A good excuse is to say something along the lines of 'Ah, she doesn't respond well to that technique.' and tell her she shuts down and that you've had more success with a different way of doing it. That way you're just saying that your dog trains better this way, and she'll be more likely to leave you to it. I had to do something similar in puppy class once with a trainer who was all for dragging my puppy around on a leash instead of a non-training harness and wanted to do a few other things I didn't agree with. When I told her that my pup was still insecure (ten weeks old, lady!), and I was using less invasive techniques (Readositive), by the time we graduated my pup was the teacher's pet and she LOVED her, insisting by the end of the class that I 'do something productive with that little dog!'. So if you just show her you're an awesome trainer without being pushy, she might just learn from you that you don't have to be a hardass to get results.

Good luck, sometimes it's hard trying to stand up to a friend and someone you think is better than you, but I can bet you she's done it to someone in her time!


----------



## Purley (May 21, 2010)

Well, considering the amount of time she has been teaching classes I think it would be a pretty poor show if she wasn't better than me!!

Yes, I think maybe saying "Could you be a bit more positive. I prefer that kind of training." would be a good idea.


----------



## Rocketagility (Apr 27, 2010)

Ok I am on a demo team and also a performer with a larger dog show group and yes I have met many people with years more experience than I. First I would say they want to make you a better dog trainer and sometimes learning from others is stressful.

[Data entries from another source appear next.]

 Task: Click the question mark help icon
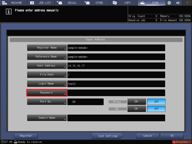(187, 3)
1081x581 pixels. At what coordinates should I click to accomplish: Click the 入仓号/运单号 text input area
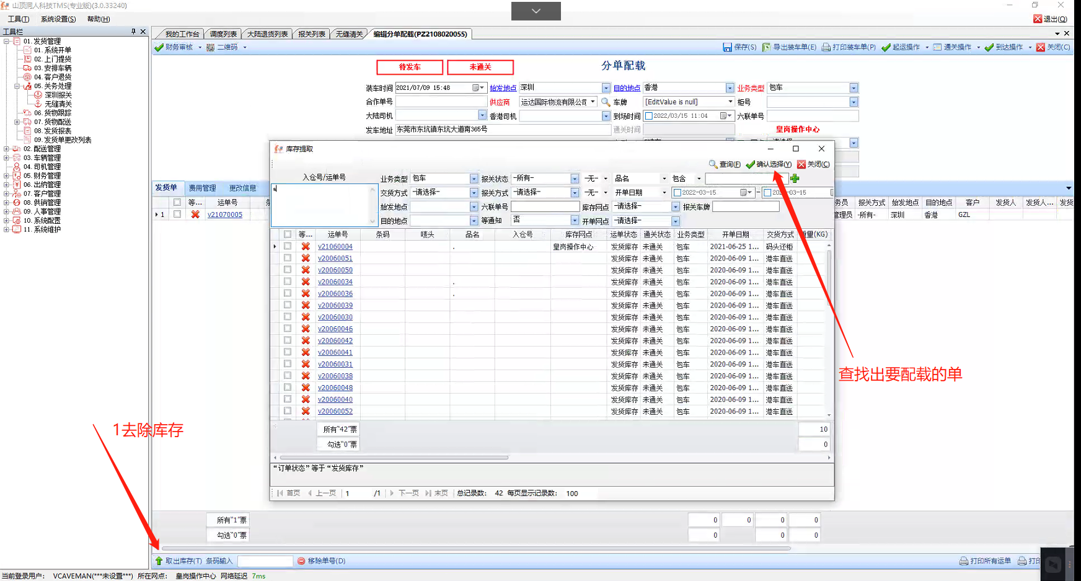[321, 205]
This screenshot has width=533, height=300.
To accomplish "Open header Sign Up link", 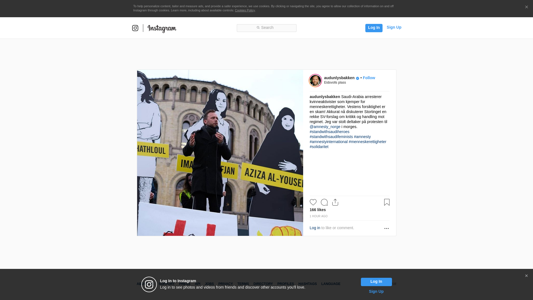I will point(394,27).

Look not everyone is a great people trainer and it sounds like this woman is lacking this skill, doubt she is being mean to you so I think you should just let is roll off your back. I am sure you will have some positive experiences and your dog will be better for it if you do the demos.

So you had one class now go home and start training your dog so you are not still doing some of the things she is complaining about, I am sure she is finding fault with others too. Putting on a show like this sometimes requires you to be ready to do whatever is asked at a moments notice. As they say the show must go on! The more skills your dog can have the better I am sure if you are there she must see that your dog has potential.

Sometime please and thank you gets missed, I say talk with her and ask her when the dog is away ways to improve.
As for the mat putting away I would train my dog to lay down and stay and leave other dogs alone. I think if you could do that she would not have complained. Sure the other dog was also out of order but don't let your dog also be part of the problem.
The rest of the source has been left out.